Saved data entries:
──────────────────────────────

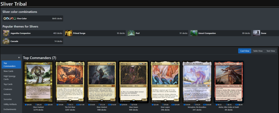Image resolution: width=279 pixels, height=113 pixels.
Task: Click the Jegantha Companion theme thumbnail
Action: click(x=6, y=33)
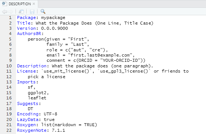Click the DESCRIPTION file gear icon

click(x=4, y=4)
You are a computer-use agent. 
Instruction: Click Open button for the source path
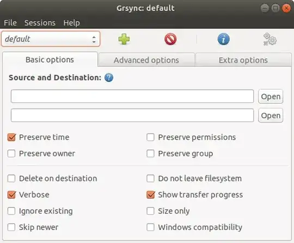[271, 96]
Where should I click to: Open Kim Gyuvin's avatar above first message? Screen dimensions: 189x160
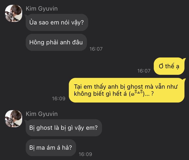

──────────────────────────────

Please set down, exactly and with nothing added, the lines from the line with "Instruction: Click Open" to the end of the entries above, omitting pictures.

Instruction: Click Open button for the source path
[271, 96]
Where should I click to: Open Kim Gyuvin's avatar above first message? Screen dimensions: 189x160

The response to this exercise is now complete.